Since public cloud providers can offer enormous economies of scale and automation, they can manage at a good price, however, when scaling performance, your cost per hour fee will rise which results in higher operational expenses.
With adopting to the cloud, where you do not need to invest in hardware, software and other IT infrastructures, you rather go for a pay as you need service fee by shifting from a CAPEX spending on IT hardware and software to an OPEX third party leasing spending model. However, by just moving spending from capitalization with write offs over a period to monthly service costs does not necessarily mean that you are reducing your spending. The more complex the hybrid cloud environment is, the bigger the risk that OPEX costs could explode.
The spending predictability has become more complex and challenging. Costs need to be monitored and controlled at the whole hybrid environment, per location and globally consolidated. Focus is on monitoring bandwidth, networking and load capacity. Traffic or usage are the cost factors.
The vendor’s pricing schemes need to be translated and cost of services like getting data into the cloud and out of the cloud need to be fully understood before the Service Level Agreement is signed with the vendor. Prices vary where the data is run and stored (location based). As companies expand their cloud usage and leverage their locations infrastructure, it results in additional product and solutions which makes it more difficult to keep cost control.
With a consolidated cloud cost monitoring, companies are able to identify which parts of the company are the heavy spenders of cloud resources services and can initiate the necessary cost adjustments.
But not only that. Companies need to make sure that the services they subscribed are also used.
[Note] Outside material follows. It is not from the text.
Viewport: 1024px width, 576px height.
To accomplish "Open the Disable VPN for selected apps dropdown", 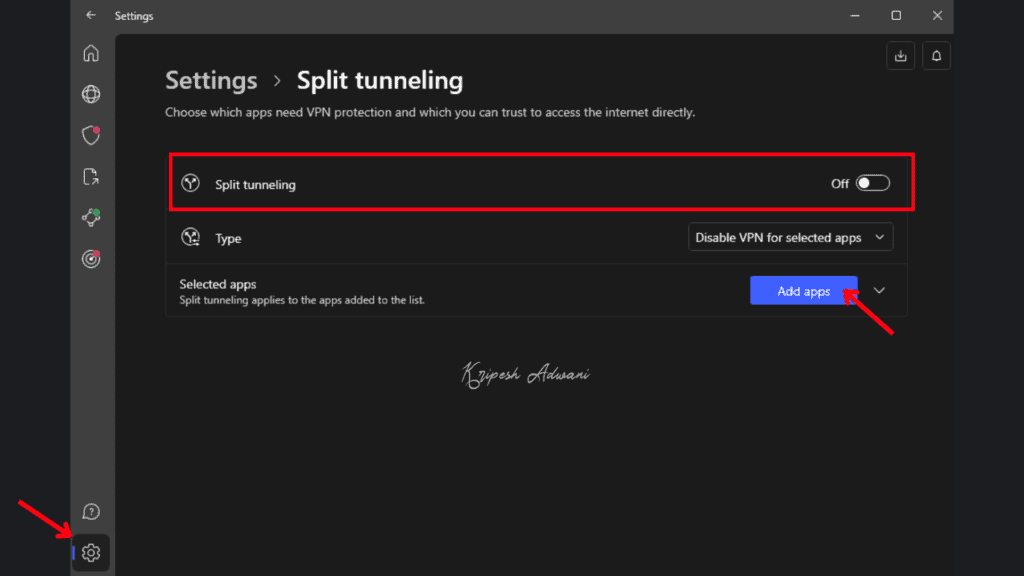I will 790,237.
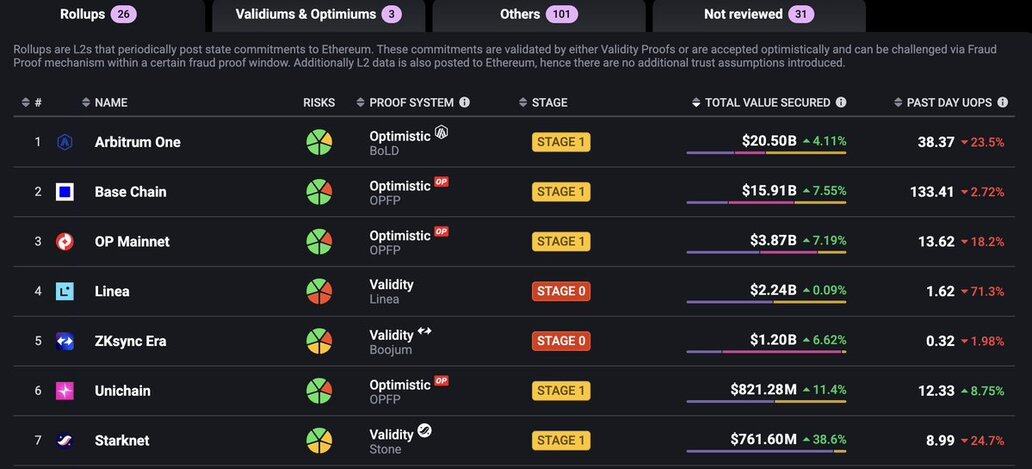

In the Service Level Agreement, it is clearly listed for what the customer is using and paying. Companies have to make sure that they are actually using those services which they are paying for. Servers which are managed on premises can be easily switched off when not used. However, in the cloud, you do not manage servers anymore.
For example, if the IT department needs to use a virtual machine for a specific business requirement and once deployed to the production system, the data stays in the virtual machine and is not used anymore but the customer would pay for the services for this virtual machine not using. Companies need to ensure they update their policies with shutting down infrastructure not used in the hybrid cloud.
Cost risks appear when the workload moving to or from the hybrid cloud is not taking advantage of flexibility and elasticity. It is often cheaper to run stable and static workloads on premises instead in the cloud. Especially withdrawal data from the cloud to on premises applications can become expensive. In addition, moving data between different countries and locations can become expensive too.
Companies also need to compare “what-if” CAPEX scenarios against OPEX business cases. This means that you need to define an end of life service fee, calculate capital investments, maintenance and upgrade costs from your CAPEX spending and then coming up when the OPEX spending becomes higher than the CAPEX case. With this comparison, you may end or replace this service or move it back to your own on premises data centers.
Cloud technologies change rapidly with an enormous pace. Companies face a cost risk if they keep what they are doing without checking better and more cost effective solutions. Cloud providers come up with innovation quite often and companies should review their use of the cloud on a regular basis to check if there are new features or cloud services which will decrease service costs.
The number of cloud providers is also a cost factor. As easy as it is to onboard for example a new SaaS vendor, the more complex and expensive it gets to handle and integrate multiple vendors. The number of vendors should be small, however, it should not prevent companies to add a new vendor when this can solve a particular problem or business requirement.
Choosing a private cloud where you can use a dedicated cloud infrastructure, it has higher costs than using a public cloud. Whether you manage it yourself or hire a cloud service provider, and whether you host it in your data center or off-premises, you are still responsible for operating and maintaining your data center, hardware, software, security and compliance. Companies should ensure that cloud costs are transparent, knowing which services are used by whom and why, so that cost surprises get avoided. Believing that everything moving to the cloud is cheaper is an illusion.